» **What is required**: Copy out the entries from the line that contains "The height and" to the line that contains "(1044, 250).", keeping every character of each line the same. Leave the pictures out of your answer.

» **Provided material**:

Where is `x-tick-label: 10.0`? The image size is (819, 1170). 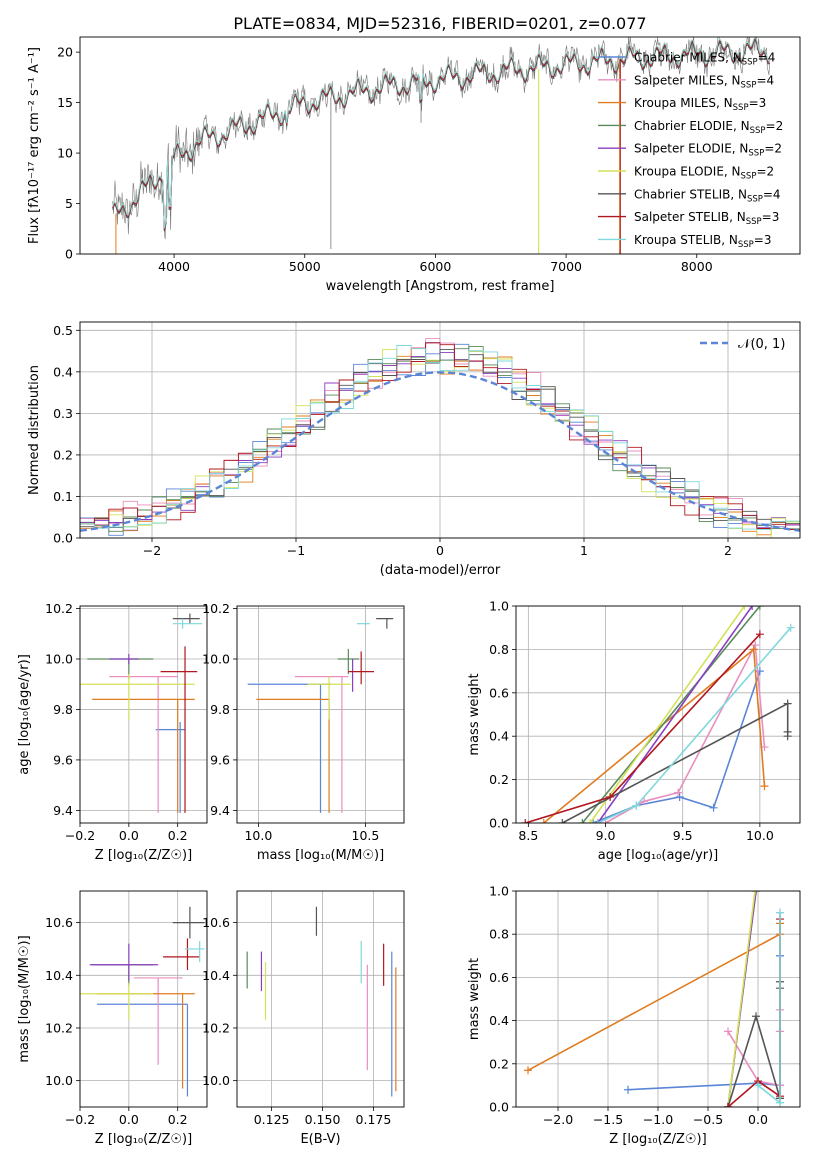 x-tick-label: 10.0 is located at coordinates (760, 836).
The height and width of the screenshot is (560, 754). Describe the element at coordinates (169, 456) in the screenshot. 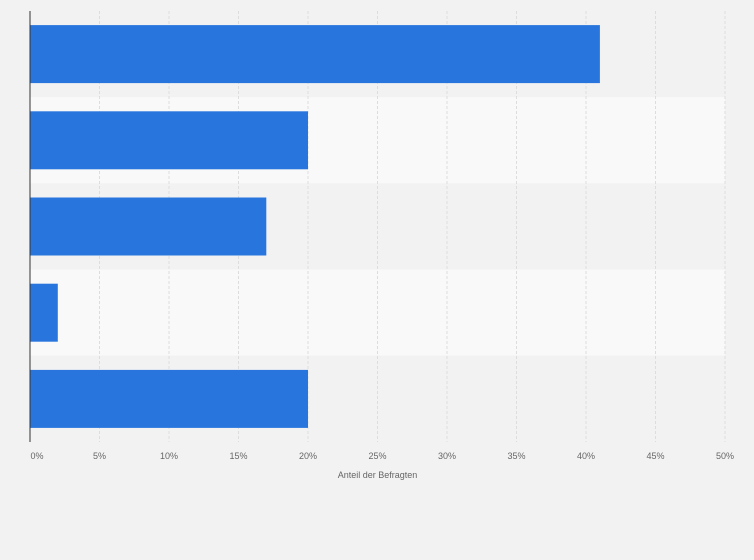

I see `x-tick-label: 10%` at that location.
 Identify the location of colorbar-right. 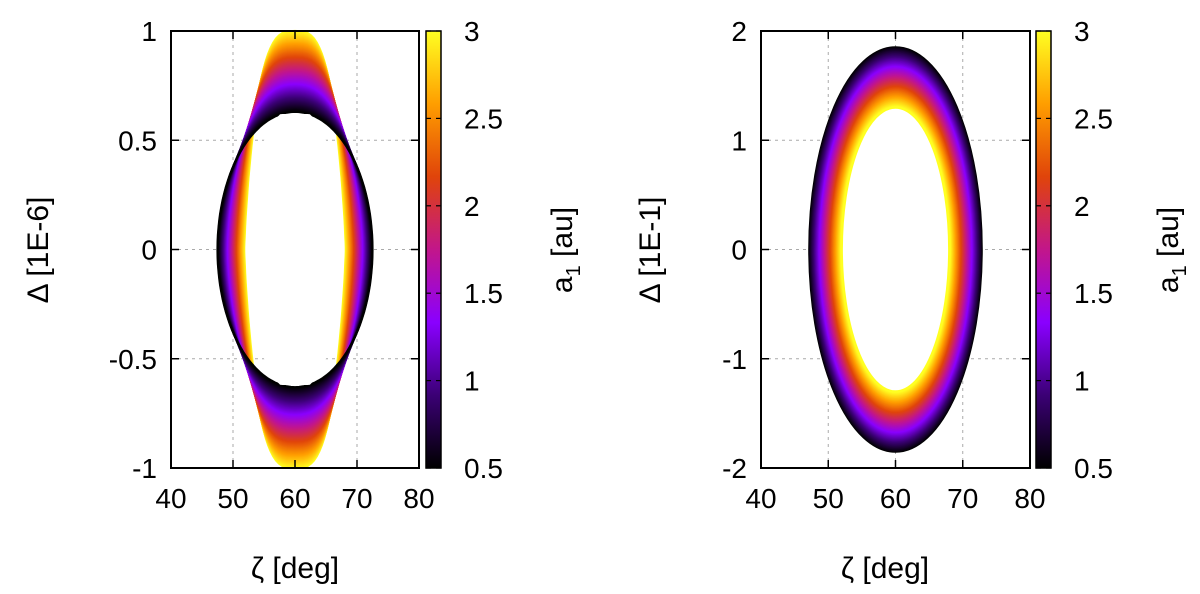
(1044, 250).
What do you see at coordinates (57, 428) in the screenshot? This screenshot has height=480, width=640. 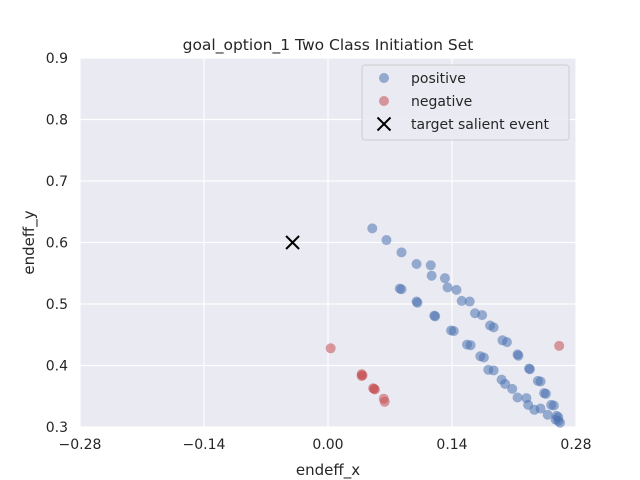 I see `y-tick-label: 0.3` at bounding box center [57, 428].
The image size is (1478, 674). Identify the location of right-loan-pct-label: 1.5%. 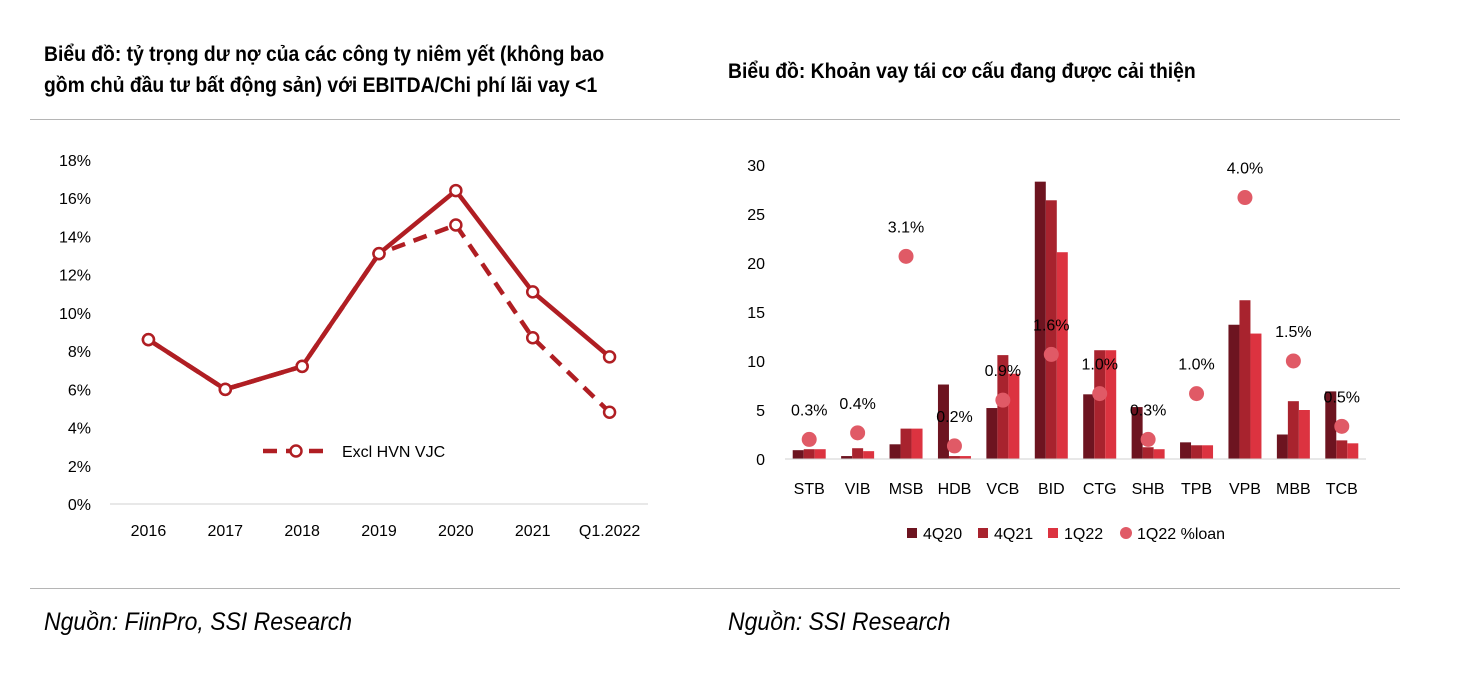
(1293, 332).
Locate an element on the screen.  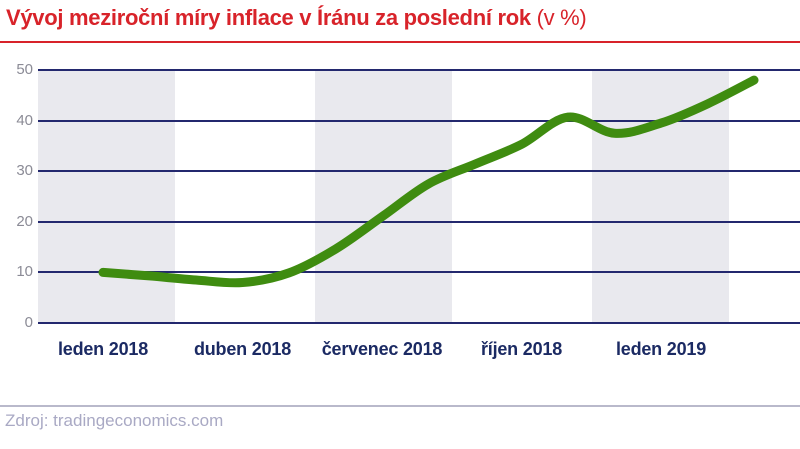
y-axis-tick-label: 20 is located at coordinates (24, 221).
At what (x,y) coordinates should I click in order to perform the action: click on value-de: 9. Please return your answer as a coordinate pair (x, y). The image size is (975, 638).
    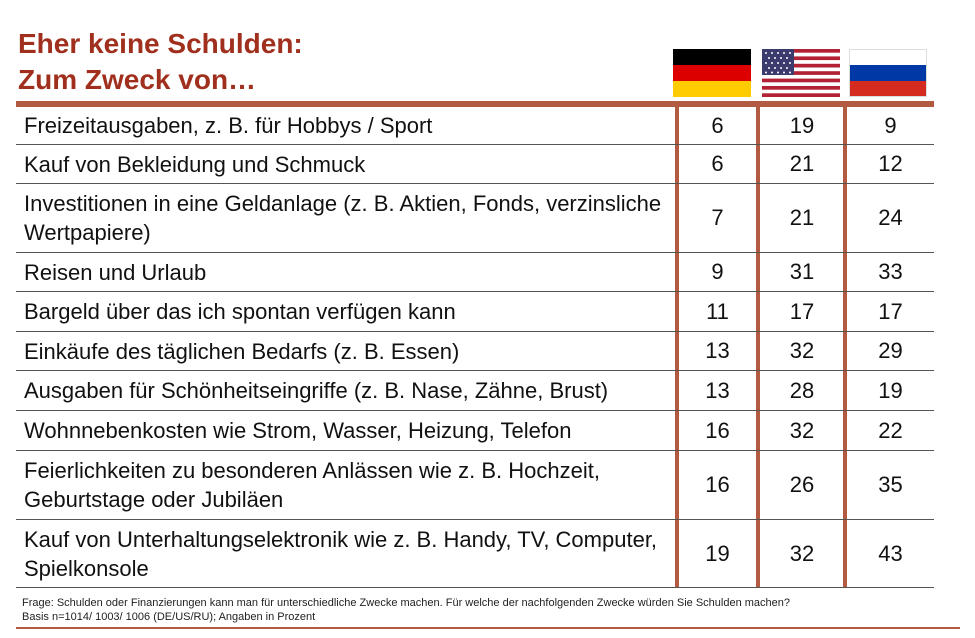
    Looking at the image, I should click on (718, 272).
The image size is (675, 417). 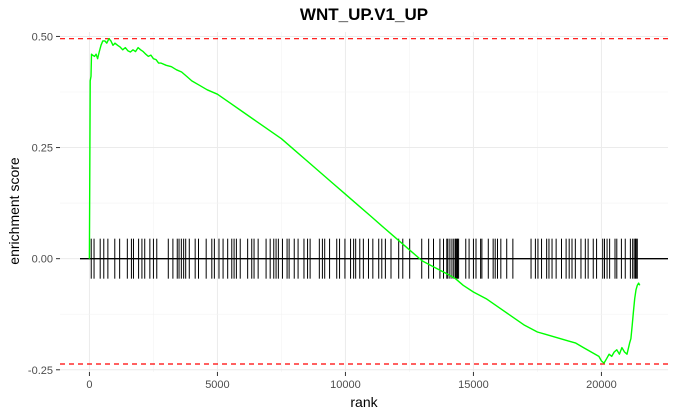 I want to click on y-axis-label: enrichment score, so click(x=14, y=211).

» **Result of this exercise**:
The height and width of the screenshot is (560, 754). Describe the element at coordinates (169, 456) in the screenshot. 

I see `x-tick-label: 10%` at that location.
 Identify the location of colorbar-right. 
(1044, 250).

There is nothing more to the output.